TASK ITEM:
In the records, find each line where "agent" occurs, and copy it.
(GIVEN INFORMATION Opens)
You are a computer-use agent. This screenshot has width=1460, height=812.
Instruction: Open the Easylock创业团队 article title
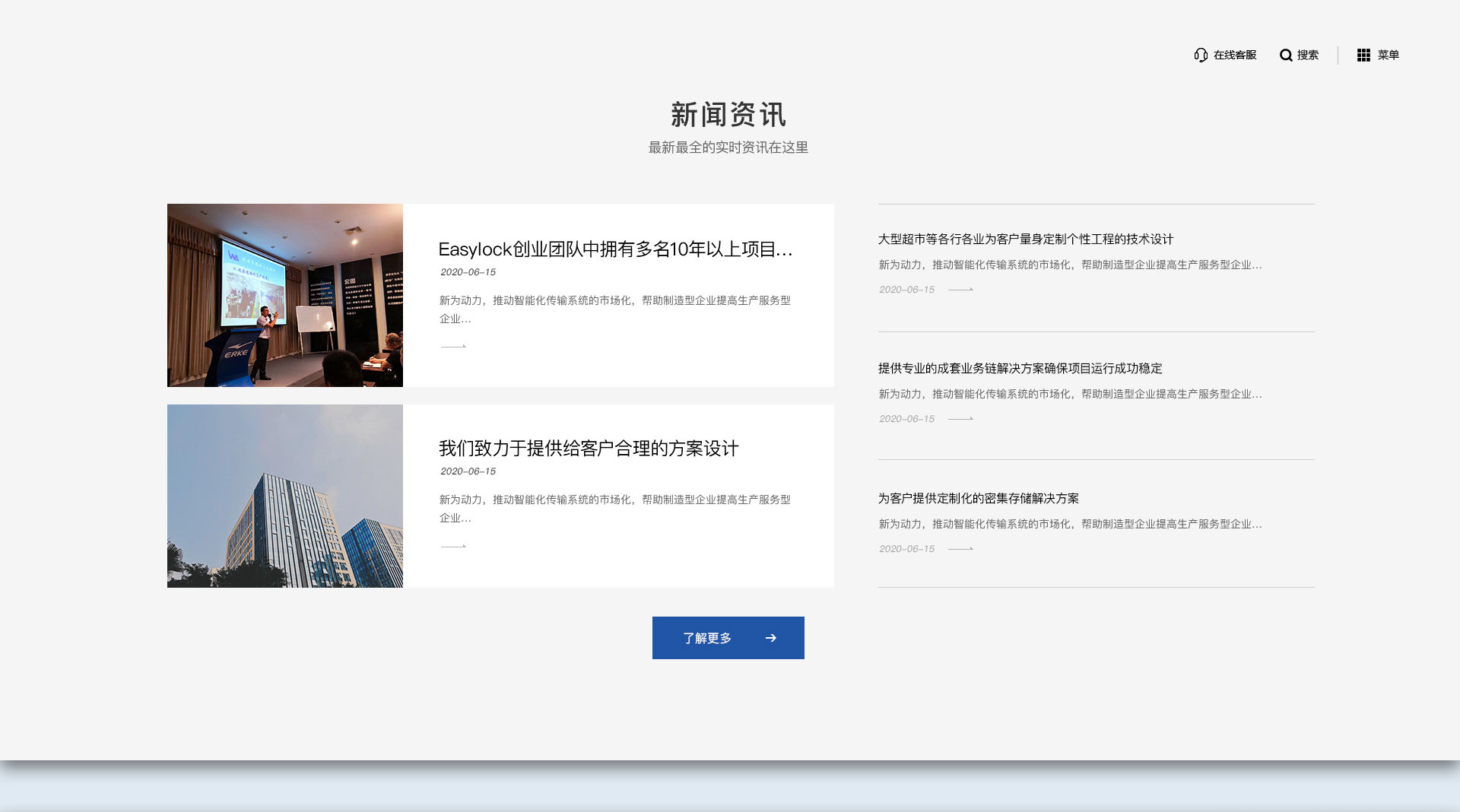click(615, 249)
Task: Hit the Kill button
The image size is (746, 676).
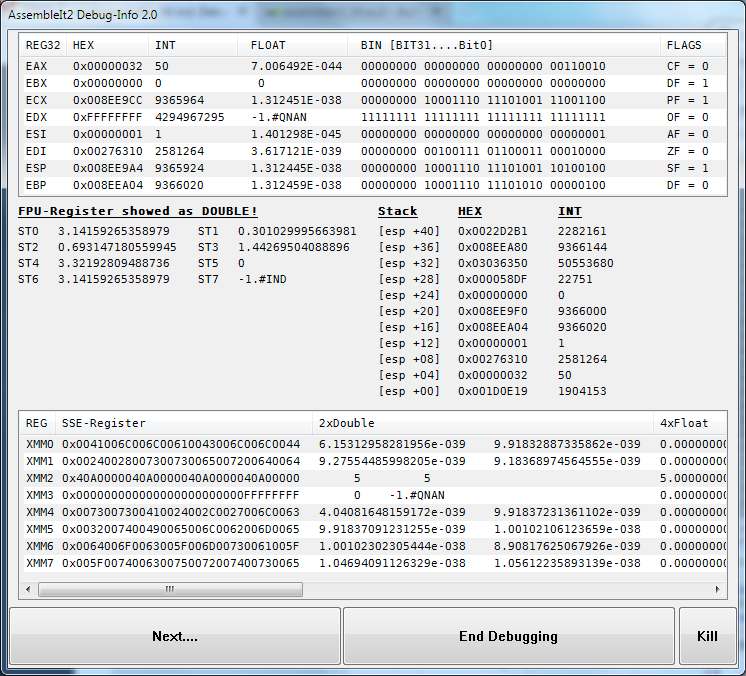Action: tap(707, 636)
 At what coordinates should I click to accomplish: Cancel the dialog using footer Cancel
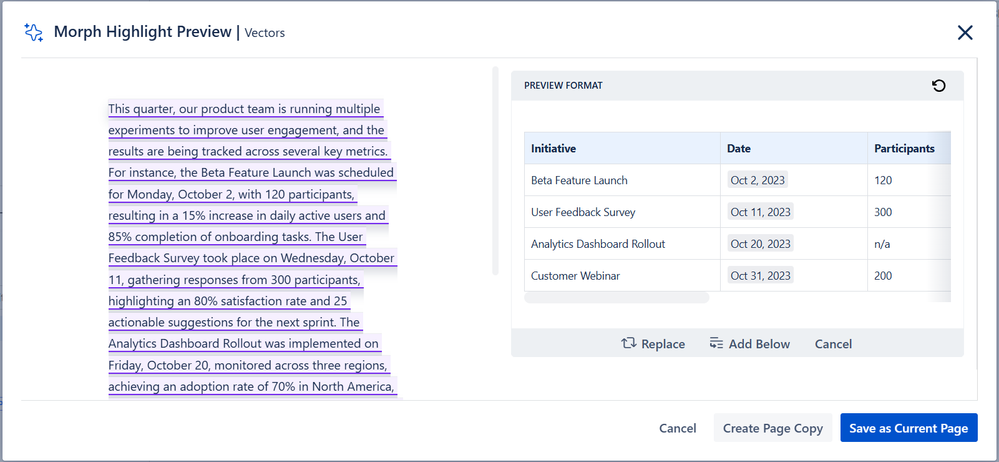point(677,428)
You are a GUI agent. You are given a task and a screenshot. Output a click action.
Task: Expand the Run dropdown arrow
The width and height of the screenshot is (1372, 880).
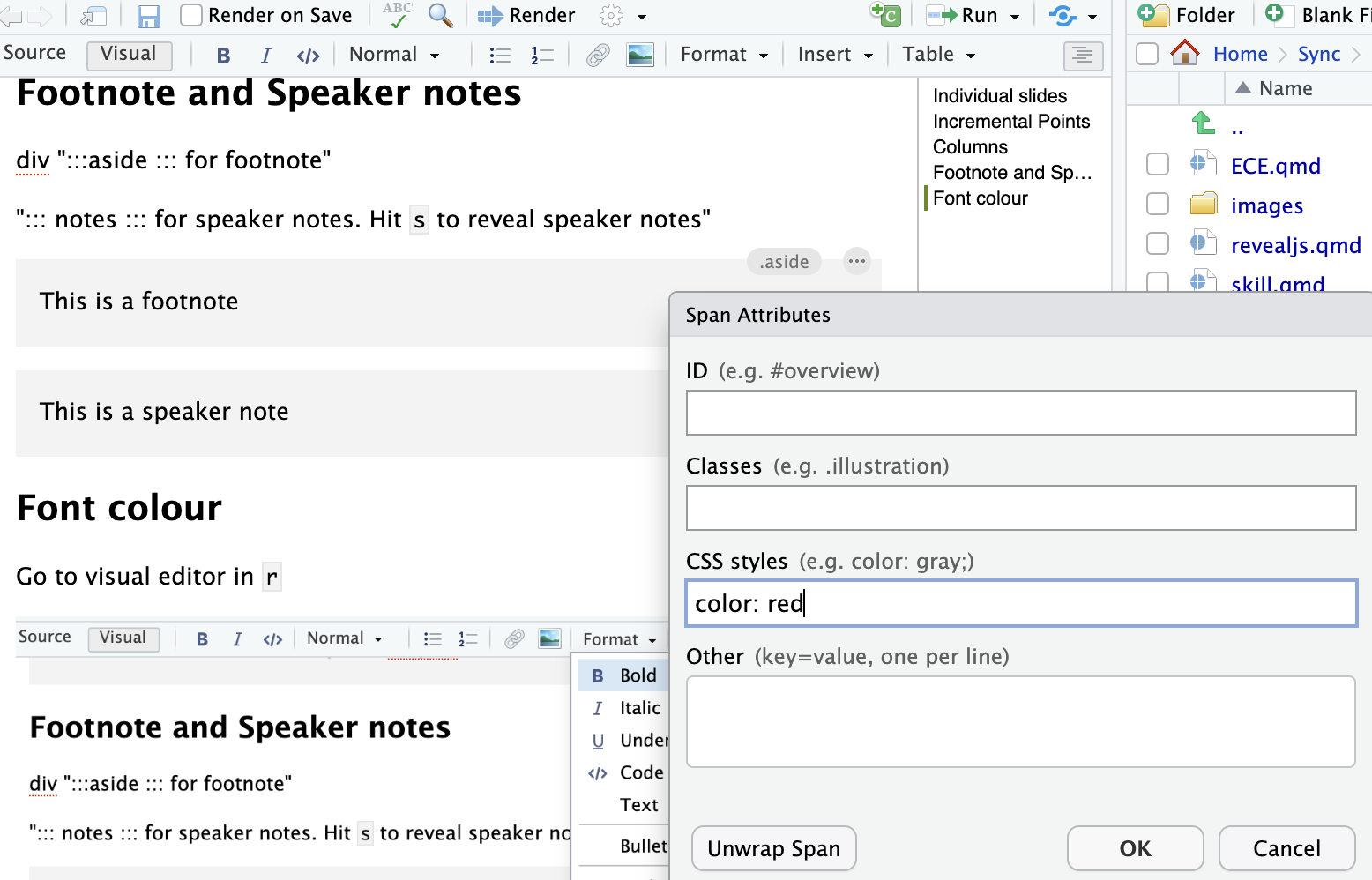pyautogui.click(x=1015, y=17)
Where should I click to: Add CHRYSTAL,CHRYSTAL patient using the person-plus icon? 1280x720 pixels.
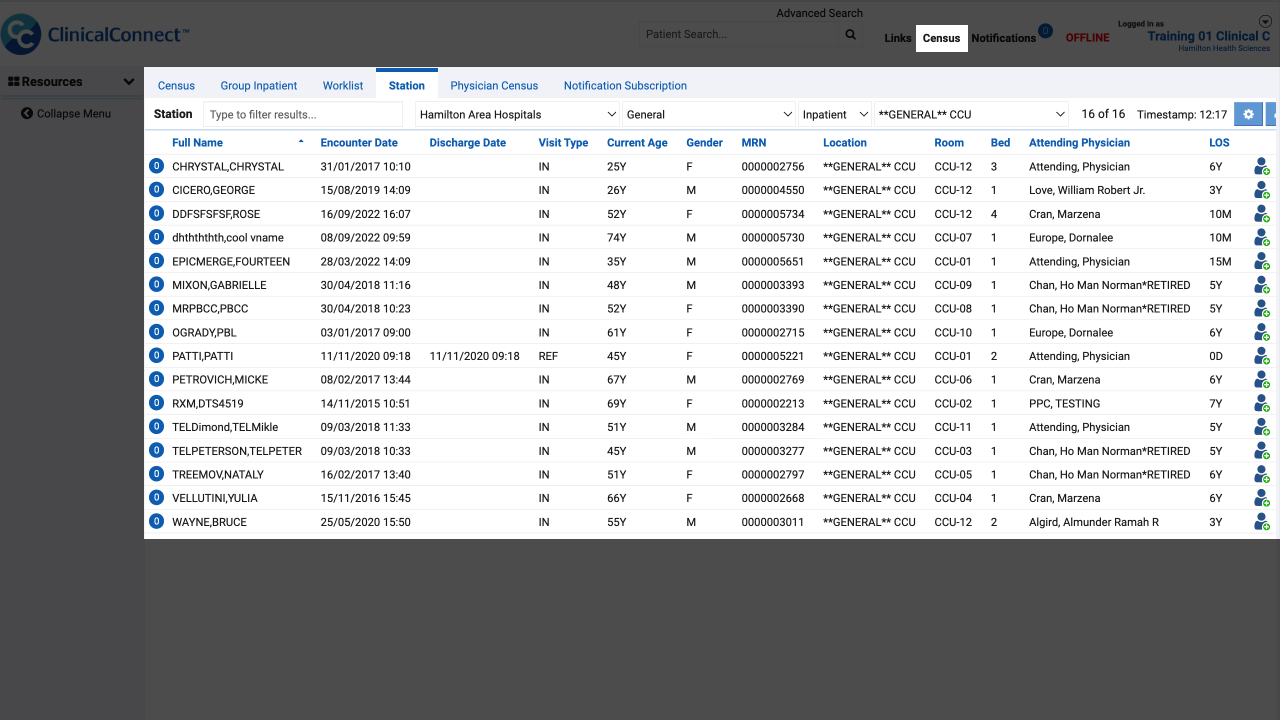1262,167
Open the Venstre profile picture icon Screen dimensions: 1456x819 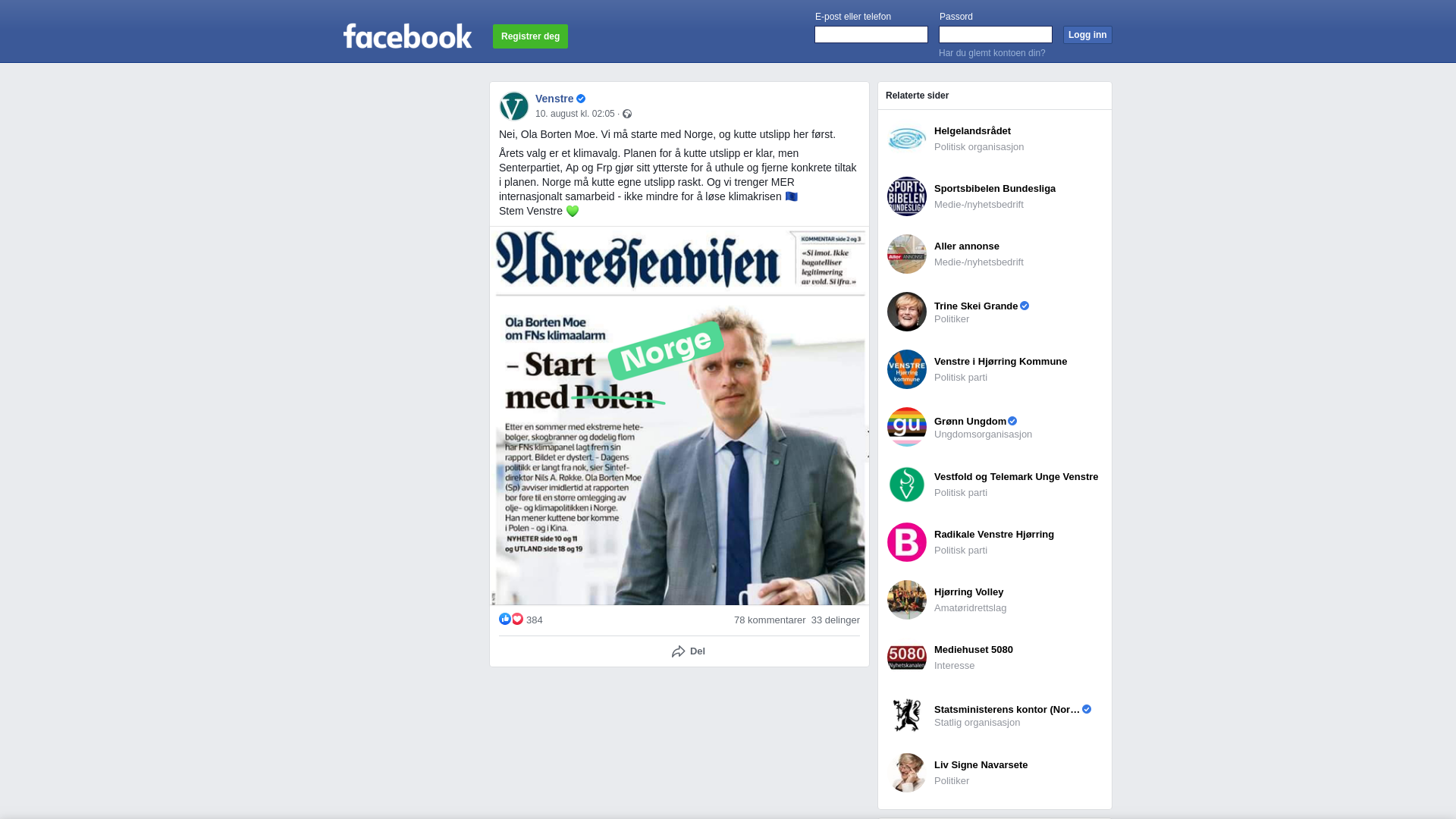pyautogui.click(x=514, y=106)
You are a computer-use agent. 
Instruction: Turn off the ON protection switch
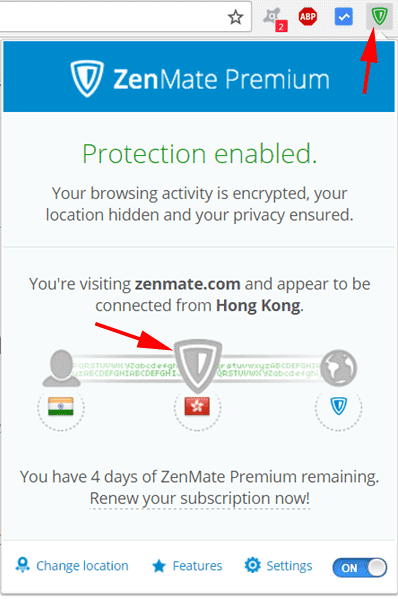click(x=359, y=568)
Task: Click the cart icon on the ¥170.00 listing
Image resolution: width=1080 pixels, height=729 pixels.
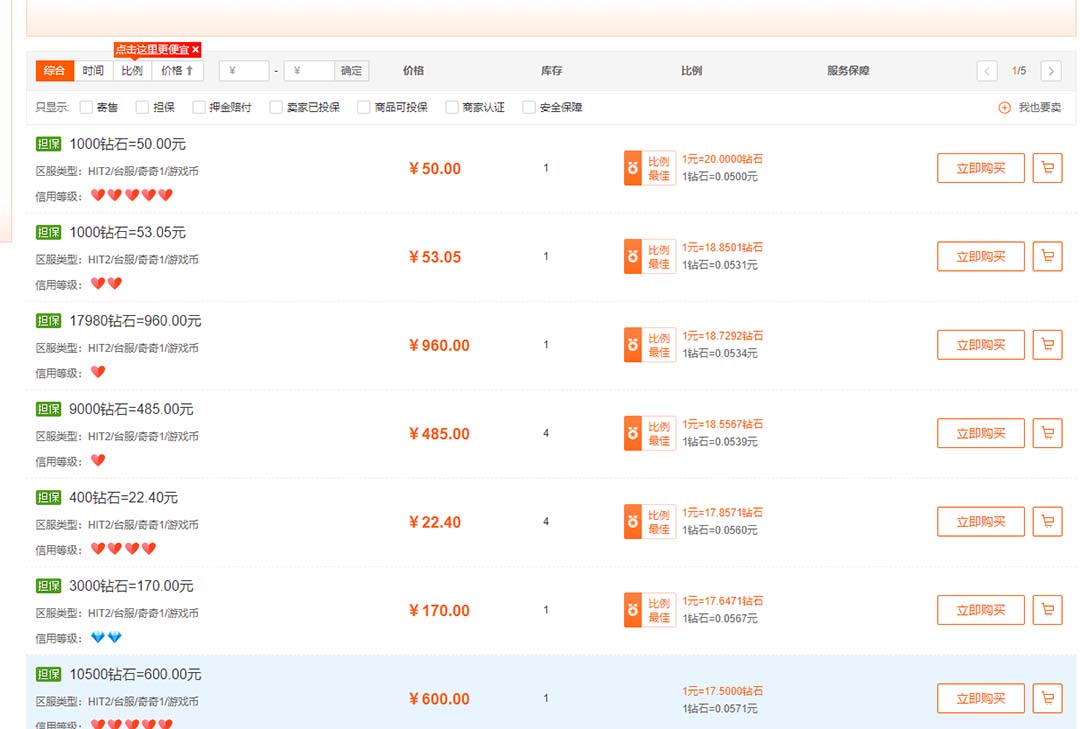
(GIVEN INFORMATION Closes)
ANSWER SECTION:
You are a computer-use agent. This screenshot has width=1460, height=812.
You are a GUI agent. You are given a task and a screenshot. Output a click action.
You are a computer-use agent. 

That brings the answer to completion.